Would you print only the lines running from the one with "You are a GUI" to the final line of the data below, word for word and without pictures?

(Dataset entries)
[Start of section]
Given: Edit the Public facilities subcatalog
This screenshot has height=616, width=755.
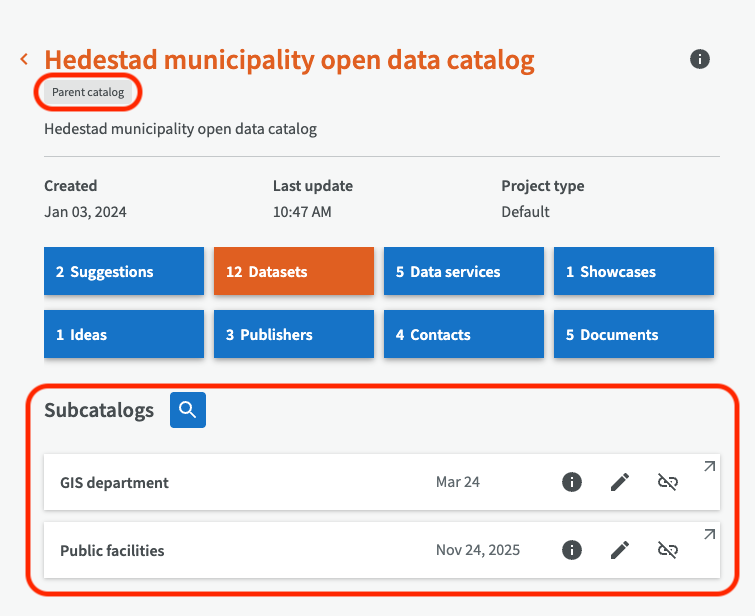Looking at the screenshot, I should click(620, 550).
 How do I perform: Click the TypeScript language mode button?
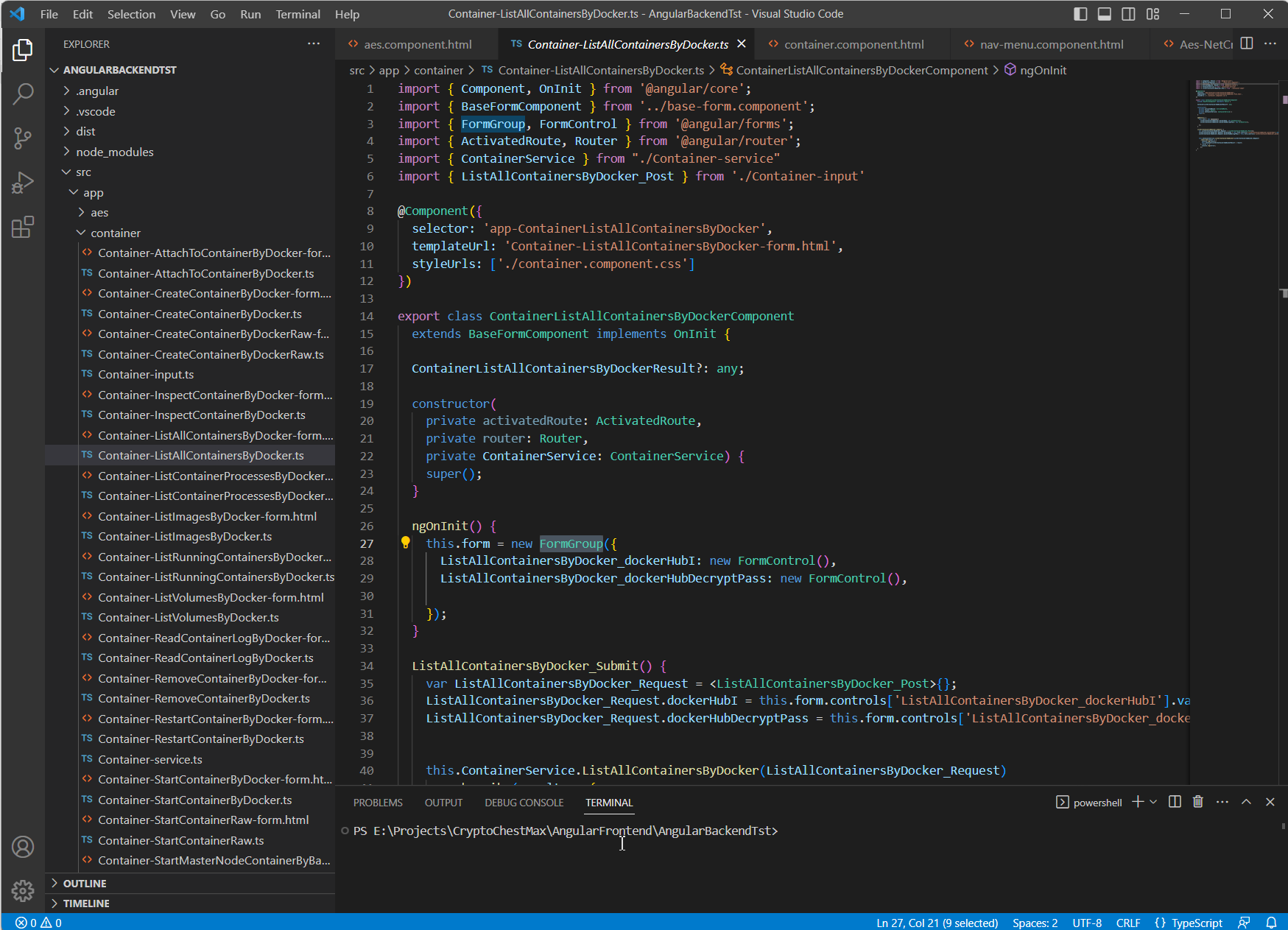tap(1197, 923)
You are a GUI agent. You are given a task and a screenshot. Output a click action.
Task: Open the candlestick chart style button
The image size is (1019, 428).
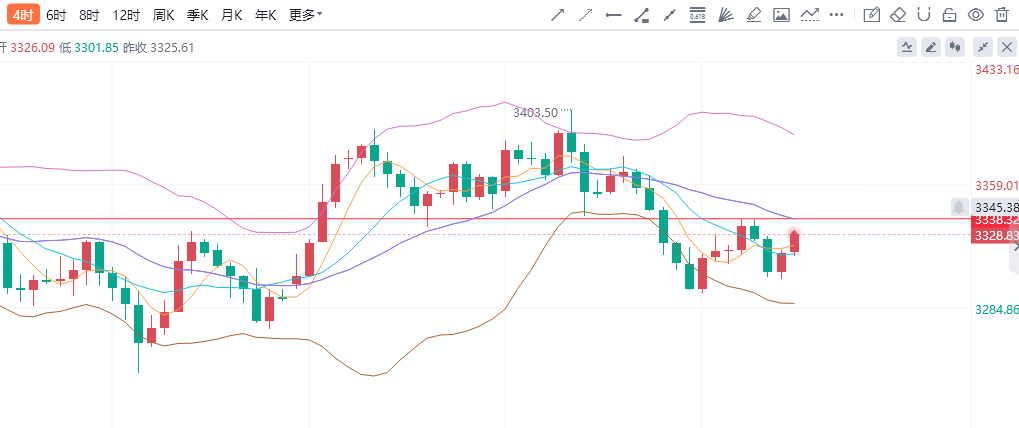[955, 47]
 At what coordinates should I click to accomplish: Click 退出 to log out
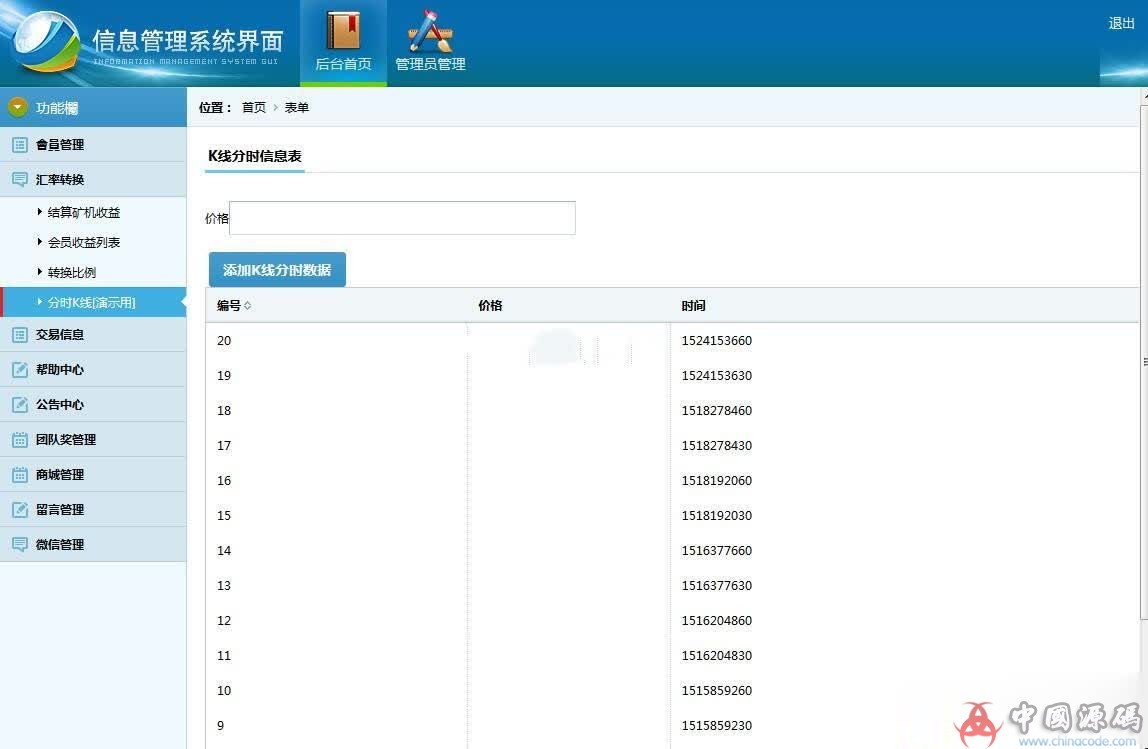click(x=1120, y=23)
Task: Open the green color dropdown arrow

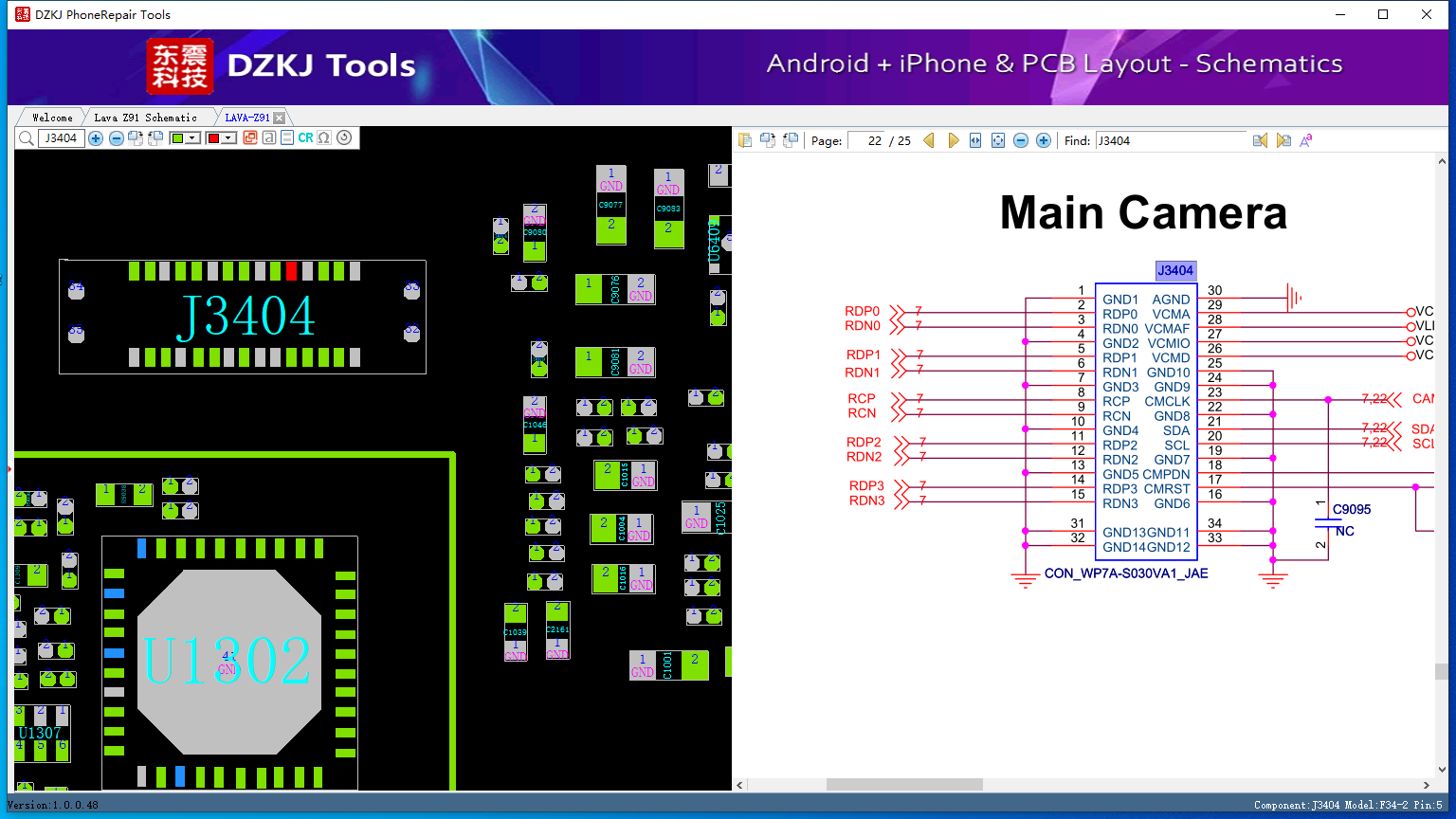Action: click(192, 138)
[End of section]
--- Answer to the exercise ---
You are a GUI agent. You are given a task and a screenshot. Output a click action.
Task: Open the candlestick chart style button
The image size is (1019, 428).
[955, 47]
 At what coordinates should I click to accomplish: Click 退出 to log out
click(x=1120, y=23)
Task: Open the green color dropdown arrow

Action: click(192, 138)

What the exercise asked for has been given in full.